Jadi. arr., maka sejarah dunia dimulai dengan kejatuhan. Origen khususnya merasa bahwa dosa adalah awal dan penyebab sejarah dunia dan umat manusia. Bahkan dalam bahasa Yunani kata yang digunakan Juruselamat (Yohanes XVII, 24) berarti penciptaan, bukan makhluk biasa. Origenes suka menekankan dengan tepat momen kemurtadan, kemurtadan. Ini adalah salah satu argumen filologisnya. Korupsi radikal ini mewarnai seluruh pandangan dunia teolog besar Aleksandria itu. Setelah menciptakan sejumlah roh, Tuhan juga menciptakan sejumlah materi untuk dihuni oleh roh-roh tersebut560. Dan materi ini, yang pada hakikatnya juga sempurna, jatuh sesuai dengan roh yang jatuh, yang cangkangnya berfungsi, dan mengambil, kurang lebih, bentuk tubuh yang kasar. Alam material juga mencerminkan keadaan roh yang terjatuh. Dan jiwa makhluk hidup adalah bentuk yang lebih kasar dari roh yang dulunya sempurna. Roh (“nous”) dalam kejatuhannya menjadi dingin dari keadaannya yang dulu terbakar dan, sebagai hasil dari pendinginan ini, jiwa terbentuk.

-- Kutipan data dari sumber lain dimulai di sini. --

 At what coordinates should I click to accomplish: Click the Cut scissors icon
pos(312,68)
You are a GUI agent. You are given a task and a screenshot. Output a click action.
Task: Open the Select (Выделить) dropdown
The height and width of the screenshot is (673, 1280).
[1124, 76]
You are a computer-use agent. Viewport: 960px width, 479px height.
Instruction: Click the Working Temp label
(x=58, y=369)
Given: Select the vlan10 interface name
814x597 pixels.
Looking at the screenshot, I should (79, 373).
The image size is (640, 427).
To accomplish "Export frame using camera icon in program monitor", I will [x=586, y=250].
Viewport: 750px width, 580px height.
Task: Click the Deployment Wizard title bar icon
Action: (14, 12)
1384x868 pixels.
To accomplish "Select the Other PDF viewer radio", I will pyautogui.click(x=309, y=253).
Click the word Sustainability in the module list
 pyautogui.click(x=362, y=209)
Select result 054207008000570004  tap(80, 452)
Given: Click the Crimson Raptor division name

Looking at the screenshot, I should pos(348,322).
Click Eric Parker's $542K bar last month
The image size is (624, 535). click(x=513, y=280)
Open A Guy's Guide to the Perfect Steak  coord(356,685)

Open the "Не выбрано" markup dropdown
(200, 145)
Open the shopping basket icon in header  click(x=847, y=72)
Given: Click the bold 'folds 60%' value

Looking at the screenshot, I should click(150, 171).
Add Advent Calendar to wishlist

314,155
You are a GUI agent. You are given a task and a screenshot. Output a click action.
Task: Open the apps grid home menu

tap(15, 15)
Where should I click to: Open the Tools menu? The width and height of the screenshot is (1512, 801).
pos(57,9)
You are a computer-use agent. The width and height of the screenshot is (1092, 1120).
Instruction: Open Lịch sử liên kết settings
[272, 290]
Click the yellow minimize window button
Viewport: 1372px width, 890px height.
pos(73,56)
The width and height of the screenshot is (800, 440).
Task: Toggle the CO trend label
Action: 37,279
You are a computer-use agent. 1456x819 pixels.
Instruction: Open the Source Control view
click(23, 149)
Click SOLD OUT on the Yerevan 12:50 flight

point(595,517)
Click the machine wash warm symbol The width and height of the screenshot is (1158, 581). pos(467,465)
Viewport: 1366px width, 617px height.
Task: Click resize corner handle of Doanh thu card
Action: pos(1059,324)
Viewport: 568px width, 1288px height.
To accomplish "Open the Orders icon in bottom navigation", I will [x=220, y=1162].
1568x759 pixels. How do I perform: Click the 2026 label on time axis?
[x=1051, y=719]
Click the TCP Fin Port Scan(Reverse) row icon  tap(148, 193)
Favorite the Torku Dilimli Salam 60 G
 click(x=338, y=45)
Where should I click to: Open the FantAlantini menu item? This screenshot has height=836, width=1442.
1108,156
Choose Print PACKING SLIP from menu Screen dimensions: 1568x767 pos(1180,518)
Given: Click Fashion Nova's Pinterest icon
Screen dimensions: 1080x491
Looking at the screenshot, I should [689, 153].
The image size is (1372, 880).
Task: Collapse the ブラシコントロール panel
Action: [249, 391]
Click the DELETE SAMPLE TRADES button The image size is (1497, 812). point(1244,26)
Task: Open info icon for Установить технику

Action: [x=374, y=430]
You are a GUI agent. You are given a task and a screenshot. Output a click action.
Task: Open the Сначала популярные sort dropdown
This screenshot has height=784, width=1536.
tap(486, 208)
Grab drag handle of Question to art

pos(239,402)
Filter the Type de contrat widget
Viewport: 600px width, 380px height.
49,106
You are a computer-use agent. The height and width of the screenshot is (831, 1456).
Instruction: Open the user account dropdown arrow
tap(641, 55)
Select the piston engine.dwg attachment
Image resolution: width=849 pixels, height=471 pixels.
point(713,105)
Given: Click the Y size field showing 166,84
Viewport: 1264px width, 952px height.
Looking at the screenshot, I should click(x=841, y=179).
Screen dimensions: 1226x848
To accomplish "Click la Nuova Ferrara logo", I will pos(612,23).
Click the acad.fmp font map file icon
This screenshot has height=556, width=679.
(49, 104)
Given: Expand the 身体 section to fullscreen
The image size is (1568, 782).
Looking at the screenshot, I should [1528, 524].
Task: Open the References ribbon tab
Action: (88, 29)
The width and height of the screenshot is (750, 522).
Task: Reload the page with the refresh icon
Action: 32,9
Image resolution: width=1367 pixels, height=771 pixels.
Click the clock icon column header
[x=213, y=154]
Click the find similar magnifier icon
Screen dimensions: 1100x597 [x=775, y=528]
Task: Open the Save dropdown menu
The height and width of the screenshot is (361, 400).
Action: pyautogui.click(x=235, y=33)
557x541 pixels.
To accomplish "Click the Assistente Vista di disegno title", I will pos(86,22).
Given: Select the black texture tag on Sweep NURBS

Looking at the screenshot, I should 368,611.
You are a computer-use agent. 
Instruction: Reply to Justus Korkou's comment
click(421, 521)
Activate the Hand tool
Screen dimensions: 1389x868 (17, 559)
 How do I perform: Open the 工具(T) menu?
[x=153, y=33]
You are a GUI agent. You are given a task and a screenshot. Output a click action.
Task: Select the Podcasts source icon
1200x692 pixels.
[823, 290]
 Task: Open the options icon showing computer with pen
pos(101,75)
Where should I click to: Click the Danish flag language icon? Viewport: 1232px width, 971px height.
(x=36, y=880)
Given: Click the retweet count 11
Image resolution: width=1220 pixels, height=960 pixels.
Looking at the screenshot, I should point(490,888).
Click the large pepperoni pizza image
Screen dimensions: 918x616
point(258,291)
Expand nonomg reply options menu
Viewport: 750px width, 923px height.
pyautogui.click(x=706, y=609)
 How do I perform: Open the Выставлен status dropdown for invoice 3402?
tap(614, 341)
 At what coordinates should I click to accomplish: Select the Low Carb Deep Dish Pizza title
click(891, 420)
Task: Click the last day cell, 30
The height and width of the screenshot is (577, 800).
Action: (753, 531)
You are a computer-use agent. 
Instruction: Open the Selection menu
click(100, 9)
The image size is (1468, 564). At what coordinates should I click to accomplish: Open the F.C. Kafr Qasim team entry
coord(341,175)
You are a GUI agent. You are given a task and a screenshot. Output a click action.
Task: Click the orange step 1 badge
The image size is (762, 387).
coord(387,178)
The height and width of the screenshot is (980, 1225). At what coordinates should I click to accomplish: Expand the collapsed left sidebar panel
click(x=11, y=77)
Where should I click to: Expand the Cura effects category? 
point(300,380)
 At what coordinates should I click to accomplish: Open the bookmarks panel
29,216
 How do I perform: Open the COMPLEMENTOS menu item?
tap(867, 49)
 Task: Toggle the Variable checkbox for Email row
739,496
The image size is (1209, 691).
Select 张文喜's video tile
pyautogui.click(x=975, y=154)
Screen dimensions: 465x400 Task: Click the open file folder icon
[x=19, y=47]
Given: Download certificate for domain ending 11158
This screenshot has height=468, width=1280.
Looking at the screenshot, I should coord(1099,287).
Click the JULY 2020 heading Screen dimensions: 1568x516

Namun sebagaimana dunia spiritual di satu sisi berbeda-beda, materi juga beragam; diberikan untuk melayani roh-roh yang jatuh, dia mengambil bentuk yang kasar; dikombinasikan dengan semangat yang sempurna, dia sendiri menjadi lebih spiritual. Dengan cara yang sama, mereka mengizinkan kemungkinan pendakian baru dan pemulihan semangat, yang telah menjadi jiwa. Bisa dikatakan, ini adalah kemungkinan terjadinya apocatastasis pribadi dalam kerangka ajarannya tentang pemulihan universal.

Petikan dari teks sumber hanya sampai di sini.